I have no other option, if I want to be able to put my diaper on, but to go back and change it. Not for a moment did I think that if it had been for my little brother it was only in the evening that we could have realized that the pants are too small. Less than an hour after rushing out of the pharmacy I'm back there.

"There is something wrong!" It is not even a question, put very loudly for all to hear, in the mouth of the pharmacist but rather an affirmation.

"Itt itt isss…. Tttt too smsmmmall," I said in a small shy voice, my shaking hand handing her the bag with the pants in.

"I knew they would be. This size will fit you with some margin for growth!" she says, still in a very loud voice, bringing our of her treasure cove a new pair two sizes larger in plain view of all in the shop.

I am fully overwhelmed with shame, my entire face up to my ears turns poppy red again, but I finally have my pair of waterproof pants that will fit me for some time.

"Th th..ank yyyy ou vry much," I said, practically running out.

My heart is thumping very hard, I am sooooo happy, I have MY OWN plastic pants, they are for ME, to put over MY diapers.

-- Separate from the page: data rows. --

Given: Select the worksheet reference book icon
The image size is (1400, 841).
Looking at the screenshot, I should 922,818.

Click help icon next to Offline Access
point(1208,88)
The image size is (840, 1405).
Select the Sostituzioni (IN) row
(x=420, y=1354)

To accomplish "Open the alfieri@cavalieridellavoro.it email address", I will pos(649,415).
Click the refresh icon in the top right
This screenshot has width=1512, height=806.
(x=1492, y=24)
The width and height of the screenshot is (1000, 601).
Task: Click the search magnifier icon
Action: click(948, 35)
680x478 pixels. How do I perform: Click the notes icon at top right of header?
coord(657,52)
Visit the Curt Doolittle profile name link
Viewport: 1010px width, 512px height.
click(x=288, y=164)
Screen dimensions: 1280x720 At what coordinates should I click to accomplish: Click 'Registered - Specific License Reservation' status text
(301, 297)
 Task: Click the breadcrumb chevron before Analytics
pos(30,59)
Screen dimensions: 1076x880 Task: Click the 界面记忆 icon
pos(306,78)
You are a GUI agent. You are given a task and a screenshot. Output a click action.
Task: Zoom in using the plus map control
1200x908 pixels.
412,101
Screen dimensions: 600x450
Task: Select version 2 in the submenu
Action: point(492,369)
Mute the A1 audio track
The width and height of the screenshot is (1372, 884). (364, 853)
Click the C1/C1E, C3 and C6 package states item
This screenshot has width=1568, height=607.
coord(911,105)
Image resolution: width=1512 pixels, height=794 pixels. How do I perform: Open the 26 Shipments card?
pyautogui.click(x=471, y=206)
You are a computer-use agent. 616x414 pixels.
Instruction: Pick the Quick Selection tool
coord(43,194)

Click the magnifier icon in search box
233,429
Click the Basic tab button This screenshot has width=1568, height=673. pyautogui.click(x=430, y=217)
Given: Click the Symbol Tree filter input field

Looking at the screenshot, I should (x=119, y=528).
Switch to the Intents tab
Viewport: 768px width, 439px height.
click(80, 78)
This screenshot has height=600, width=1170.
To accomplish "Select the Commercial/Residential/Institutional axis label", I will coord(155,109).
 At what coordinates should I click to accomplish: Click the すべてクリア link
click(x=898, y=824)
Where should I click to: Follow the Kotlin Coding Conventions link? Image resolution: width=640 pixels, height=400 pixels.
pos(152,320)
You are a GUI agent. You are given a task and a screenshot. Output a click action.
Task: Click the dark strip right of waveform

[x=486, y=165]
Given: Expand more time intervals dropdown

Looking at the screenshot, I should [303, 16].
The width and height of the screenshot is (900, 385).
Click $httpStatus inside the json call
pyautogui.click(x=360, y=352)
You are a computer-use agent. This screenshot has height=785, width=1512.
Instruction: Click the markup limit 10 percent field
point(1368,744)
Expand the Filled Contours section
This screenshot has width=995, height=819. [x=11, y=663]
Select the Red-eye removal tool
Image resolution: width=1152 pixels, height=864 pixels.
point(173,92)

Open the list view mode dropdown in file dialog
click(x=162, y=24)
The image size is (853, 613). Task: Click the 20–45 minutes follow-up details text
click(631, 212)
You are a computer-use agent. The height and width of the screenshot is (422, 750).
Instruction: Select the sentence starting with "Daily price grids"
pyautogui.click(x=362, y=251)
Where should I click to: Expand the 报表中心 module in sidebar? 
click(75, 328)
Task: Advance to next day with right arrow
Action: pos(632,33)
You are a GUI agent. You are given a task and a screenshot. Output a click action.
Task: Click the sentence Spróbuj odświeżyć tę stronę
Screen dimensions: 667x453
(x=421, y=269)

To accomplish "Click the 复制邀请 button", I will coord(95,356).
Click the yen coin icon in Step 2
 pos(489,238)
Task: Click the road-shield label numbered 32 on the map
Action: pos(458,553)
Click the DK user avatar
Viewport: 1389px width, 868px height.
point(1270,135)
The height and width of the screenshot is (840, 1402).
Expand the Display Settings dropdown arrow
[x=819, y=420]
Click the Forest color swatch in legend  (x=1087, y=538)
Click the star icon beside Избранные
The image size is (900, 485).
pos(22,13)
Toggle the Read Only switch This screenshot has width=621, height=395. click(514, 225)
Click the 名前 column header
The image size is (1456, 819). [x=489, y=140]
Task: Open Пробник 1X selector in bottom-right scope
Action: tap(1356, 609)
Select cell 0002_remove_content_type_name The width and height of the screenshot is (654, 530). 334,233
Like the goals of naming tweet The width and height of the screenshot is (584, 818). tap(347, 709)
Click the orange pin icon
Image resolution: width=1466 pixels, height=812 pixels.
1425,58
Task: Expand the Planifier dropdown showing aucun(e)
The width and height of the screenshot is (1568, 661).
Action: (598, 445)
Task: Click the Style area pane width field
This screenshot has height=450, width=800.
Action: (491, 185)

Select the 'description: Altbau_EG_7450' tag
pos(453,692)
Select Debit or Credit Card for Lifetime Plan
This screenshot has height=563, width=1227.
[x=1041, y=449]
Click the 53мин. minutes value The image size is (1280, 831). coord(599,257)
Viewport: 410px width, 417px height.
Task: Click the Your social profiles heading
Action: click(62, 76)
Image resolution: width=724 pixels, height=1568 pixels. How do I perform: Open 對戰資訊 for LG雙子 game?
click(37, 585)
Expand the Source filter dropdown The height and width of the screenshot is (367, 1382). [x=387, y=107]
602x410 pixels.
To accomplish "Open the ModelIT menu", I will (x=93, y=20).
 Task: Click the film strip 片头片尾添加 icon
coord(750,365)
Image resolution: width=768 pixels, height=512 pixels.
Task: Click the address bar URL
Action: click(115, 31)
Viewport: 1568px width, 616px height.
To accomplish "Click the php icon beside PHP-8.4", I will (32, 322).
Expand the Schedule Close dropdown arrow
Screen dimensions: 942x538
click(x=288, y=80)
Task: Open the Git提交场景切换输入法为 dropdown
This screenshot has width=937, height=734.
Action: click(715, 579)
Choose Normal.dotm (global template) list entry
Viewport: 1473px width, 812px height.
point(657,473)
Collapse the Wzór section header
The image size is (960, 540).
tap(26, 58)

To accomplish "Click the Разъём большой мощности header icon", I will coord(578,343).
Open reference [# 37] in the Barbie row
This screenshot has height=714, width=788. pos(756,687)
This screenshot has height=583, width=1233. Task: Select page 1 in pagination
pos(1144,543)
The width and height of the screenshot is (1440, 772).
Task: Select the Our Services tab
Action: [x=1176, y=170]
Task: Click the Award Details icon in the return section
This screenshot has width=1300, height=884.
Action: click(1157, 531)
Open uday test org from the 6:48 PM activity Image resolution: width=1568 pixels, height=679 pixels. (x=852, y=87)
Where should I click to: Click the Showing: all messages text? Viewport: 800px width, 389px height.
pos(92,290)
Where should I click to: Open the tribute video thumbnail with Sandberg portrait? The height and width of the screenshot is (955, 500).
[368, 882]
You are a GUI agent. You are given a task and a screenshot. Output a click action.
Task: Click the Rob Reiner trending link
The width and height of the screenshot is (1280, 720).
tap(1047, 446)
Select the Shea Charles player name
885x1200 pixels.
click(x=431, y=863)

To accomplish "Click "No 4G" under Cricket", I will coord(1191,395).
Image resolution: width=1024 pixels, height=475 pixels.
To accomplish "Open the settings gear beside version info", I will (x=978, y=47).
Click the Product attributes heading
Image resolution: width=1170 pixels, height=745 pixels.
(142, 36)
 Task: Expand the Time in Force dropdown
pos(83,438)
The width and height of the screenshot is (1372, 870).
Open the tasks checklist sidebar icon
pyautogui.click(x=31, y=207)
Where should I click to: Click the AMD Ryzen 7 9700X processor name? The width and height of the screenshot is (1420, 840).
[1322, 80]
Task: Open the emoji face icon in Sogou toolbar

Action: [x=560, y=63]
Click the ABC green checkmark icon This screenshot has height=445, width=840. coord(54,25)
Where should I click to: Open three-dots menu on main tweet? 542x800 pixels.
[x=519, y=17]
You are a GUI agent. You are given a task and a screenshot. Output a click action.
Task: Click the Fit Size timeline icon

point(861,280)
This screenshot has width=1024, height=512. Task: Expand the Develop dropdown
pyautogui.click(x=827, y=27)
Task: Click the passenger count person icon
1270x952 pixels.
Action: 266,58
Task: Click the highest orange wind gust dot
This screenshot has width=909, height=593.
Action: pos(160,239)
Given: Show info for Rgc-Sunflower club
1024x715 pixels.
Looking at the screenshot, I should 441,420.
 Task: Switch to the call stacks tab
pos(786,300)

I must have beaten all the speed and carelessness records of to cover the kilometer that separates me from home and here I am in my room with my bicycle bag in my hand so that my grandmother could not see what I have bought.

After rummaging in the rag’s cupboard for a square of old big enough cloth and in the sewing drawer to take safety pins there I feverishly prepare "MY" first own Diaper for me by cutting two layers of cellulose wool from the roll.

Naked, I lie down on this so welcoming diaper then pull it between my legs and over the front. It takes several trials to cover my excitation and secure tightly and snugly the safety pins on each side. Finally I can put my legs into "my beautiful baby panties that smell so good" and pull them over MY diaper.

My hands stroke this brand new, so soft and rustly plastic that surrounds my lower abdomen, what a wonderful bulky feeling, what comfort and security. I cannot resist admiring myself in the mirror, what a great sight.

I suddenly hear my Grandmother calling me:

"Yoh Oh sweety, are you there?" It's afternoon snack time "

"Yes Grandmother, I'm coming"

My leather pants are a bit tight and shows too much my padded front and bottom, but I quickly put on my navy corduroy scout shorts bought last September, for my going up from the Cub Scouts to the Boy Scouts, they are very big having been bought  to fit for at least three years which makes my diaper far less obvious.

It was this first day, still etched deeply in my memory so many years later, that allowed me to rediscover for good the diapers that I had missed for so long. I not only soaked my first diaper but also made a poo in it, another wonderful feeling, until I had to clean myself and get rid of the soiled padding. 

I changed it before going to bed and had my first baby night in over eleven years.

My Grandparents were very generous during this month, taking pity on my being left behind by my parents. I received enough money each week to buy several rolls of baby cellulose padding. I wore diapers almost all the time, day and night. The only real problem was to get rid of the soiled padding. I washed the pants and cloths every day. I was in the end so grateful for my parents having left me behind.